▸ **取り組む課題**
A - 「日中戦争」という用語を論じた本文では、中華人民共和国の成立は何年とされていますか？
B - 「日中戦争」という用語を論じた本文を、最後の文の続きから書き進めてください。

見出し画像

日華事変の正体。盧溝橋事件以後の邦人虐殺

中華民国という伏魔殿

 現在では教科書にも定着している「日中戦争」という用語だが、筆者にいわせれば、これこそ東京裁判史観の産物であり左翼歴史修正主義者によるはなはだ粗雑な造語に他ならない。
「日中戦争」と書けば当然、日本と中国の間で国を挙げた戦争があったということになる。では、ここでいう中国とはどこの国を指すのだろう。中華人民共和国の成立は1949年(昭和24年)だから、旧日本軍相手に戦争をしようがない(つまり、同国は戦勝国ではない)。となれば、中華民国ということになる。確かに日中戦争=日本と中華民国の戦争と説明する教科書もあるが、これは間違いとはいえないものの、正解では言えない。当時の中華民国とは一体なんであるか、を理解することが必要だろう。

▸ **提供された資料**
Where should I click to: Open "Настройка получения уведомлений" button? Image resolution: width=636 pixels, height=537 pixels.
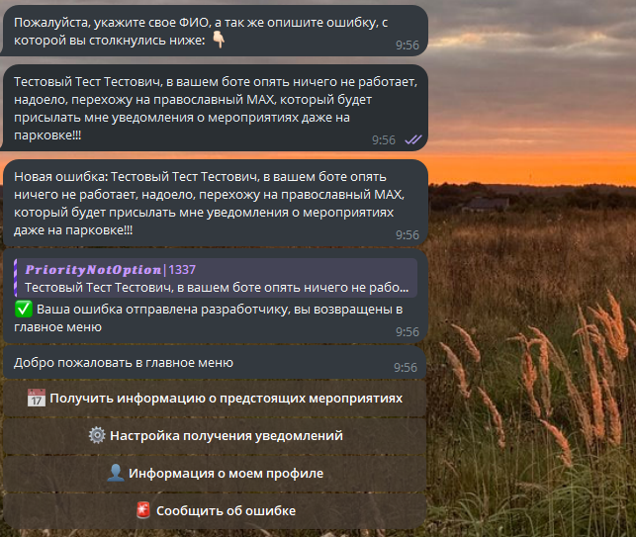coord(215,435)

▸ **課題別の結果**
A - 1949年（昭和24年）です。

B -
 1940年(昭和15年)、汪兆銘の南京国民政府が成立すると、翌41年の双十節(=10月10日。民国の建国記念日)の閲兵式に、日本は飛行機と軽戦車を譲渡している。どこの惑星に、戦争している相手国に兵器をプレゼントする国があるだろうか。ちなみに、南京政府は日本の他、タイ、イタリア、ヴィシー政権(フランス)、ドイツ、スペイン、ハンガリー、ヴァチカン、満州国、ルーマニア、スロバキア、クロアチア、ブルガリアから承認を受けている。韓国のいう上海臨時政府のような実態をともなわないものではない。
 蒋介石の重慶政府は密かに英米の支援を受け日本軍と戦闘を続ける一方で、汪兆銘の南京政府は1943年(昭和18年)1月、米英に宣戦布告をしている。この奇怪な歴史がそのまま中華民国なるものの正体なのだ。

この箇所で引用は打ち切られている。